Case studies of great planting designers explain the convictions of Beth Chatto, Rosemary Verey, Penelope Hobhouse, Canadians Nori and Sandra Pope and others. Yet most of the book concentrates on the plant categories shrubs and small tree, climbers, roses, perennials, bulbs and annuals, describing individuals’ characteristics and suggesting good planting partners. If you’re an advanced gardener or don’t mind looking at photos of gardens you will never be able to create, you’ll enjoy this reference.
Firefly Books, 2008, hardcover, $59.95.
Sustaining Life: How Human Health Depends on Biodiversity
Edited by Eric Chivian and Aaron Bernstein
The title of this impressive collection of papers is to be read literally and from the perspective of human survival. This work demonstrates that biodiversity is crucial to the life and health of humans.
Calling itself “the first book to examine fully the relationship between biodiversity decline and repercussions for human health,” it details “how human medicines, biomedical research, the emergence and spread of infectious diseases and the production of food all depend on biodiversity.”
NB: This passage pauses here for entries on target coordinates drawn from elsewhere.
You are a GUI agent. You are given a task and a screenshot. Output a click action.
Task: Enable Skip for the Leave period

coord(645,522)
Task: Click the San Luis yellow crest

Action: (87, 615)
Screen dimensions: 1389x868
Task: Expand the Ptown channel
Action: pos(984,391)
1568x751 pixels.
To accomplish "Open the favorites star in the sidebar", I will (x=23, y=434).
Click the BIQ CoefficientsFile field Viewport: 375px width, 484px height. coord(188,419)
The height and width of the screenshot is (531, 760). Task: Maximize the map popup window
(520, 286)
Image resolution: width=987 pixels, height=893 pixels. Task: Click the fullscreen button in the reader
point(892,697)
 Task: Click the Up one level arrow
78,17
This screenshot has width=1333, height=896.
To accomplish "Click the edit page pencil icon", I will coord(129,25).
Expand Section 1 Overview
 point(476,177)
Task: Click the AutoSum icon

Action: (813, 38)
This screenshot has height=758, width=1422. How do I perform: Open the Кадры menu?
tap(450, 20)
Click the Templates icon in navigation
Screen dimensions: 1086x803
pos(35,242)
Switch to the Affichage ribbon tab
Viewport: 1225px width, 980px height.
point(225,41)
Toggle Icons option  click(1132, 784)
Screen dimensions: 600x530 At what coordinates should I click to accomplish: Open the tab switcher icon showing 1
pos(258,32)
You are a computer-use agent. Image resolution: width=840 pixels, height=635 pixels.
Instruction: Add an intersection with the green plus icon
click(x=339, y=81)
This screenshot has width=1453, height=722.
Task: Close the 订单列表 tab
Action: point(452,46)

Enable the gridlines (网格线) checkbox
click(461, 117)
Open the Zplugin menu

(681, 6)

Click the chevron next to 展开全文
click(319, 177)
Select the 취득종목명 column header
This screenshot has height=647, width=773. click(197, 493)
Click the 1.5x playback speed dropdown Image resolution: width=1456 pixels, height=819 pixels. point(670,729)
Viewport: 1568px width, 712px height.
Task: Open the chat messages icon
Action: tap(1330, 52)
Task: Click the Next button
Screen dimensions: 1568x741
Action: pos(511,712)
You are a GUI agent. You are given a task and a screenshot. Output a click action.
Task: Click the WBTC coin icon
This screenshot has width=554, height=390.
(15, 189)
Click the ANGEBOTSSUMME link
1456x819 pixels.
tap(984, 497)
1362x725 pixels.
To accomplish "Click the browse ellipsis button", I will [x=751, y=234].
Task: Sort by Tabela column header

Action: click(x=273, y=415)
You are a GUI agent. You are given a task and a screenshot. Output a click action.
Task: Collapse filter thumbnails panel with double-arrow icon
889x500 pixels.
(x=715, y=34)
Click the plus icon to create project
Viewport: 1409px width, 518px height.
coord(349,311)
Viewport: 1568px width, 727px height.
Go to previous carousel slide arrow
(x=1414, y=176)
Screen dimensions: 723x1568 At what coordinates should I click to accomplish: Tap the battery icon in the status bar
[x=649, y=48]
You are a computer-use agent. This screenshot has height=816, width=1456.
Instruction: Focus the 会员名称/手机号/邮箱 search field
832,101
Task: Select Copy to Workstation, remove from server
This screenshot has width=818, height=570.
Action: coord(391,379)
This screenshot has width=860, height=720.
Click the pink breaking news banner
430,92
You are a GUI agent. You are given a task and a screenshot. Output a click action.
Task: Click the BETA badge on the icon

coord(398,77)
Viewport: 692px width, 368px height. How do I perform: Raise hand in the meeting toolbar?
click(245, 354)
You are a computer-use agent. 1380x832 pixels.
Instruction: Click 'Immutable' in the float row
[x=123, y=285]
“Biodiversity” is short for biological diversity and the authors warn of the dangers to ourselves, of the substantial and irreversible loss in the diversity of life on earth that humans have caused and continue to cause.
This collection regards all plant and animal life as having the potential to be of service to humans. It calls for the protection of ecosystems and life forms because they are a vast, untapped resource for humans. Gro Harlem Brundtland is credited with the statement “The library of life is burning and we do not know the titles of the book.”
Comprehensive chapters detail the many ways we are threatening biodiversity, then present the medicines, medical research, infectious diseases, and food production techniques that are offered or endangered by our actions.
This is not a book that promotes the survival of plant and animal species because there should be the basic right to the continuation of what already exists. There is no philosophical or ethical declaration that because something exists, it should continue to exist. The authors see the vast, sometimes unknown range of plants and animals as a resource for humans to harvest or exploit, although sustainably, for the improvement and preservation of our own species.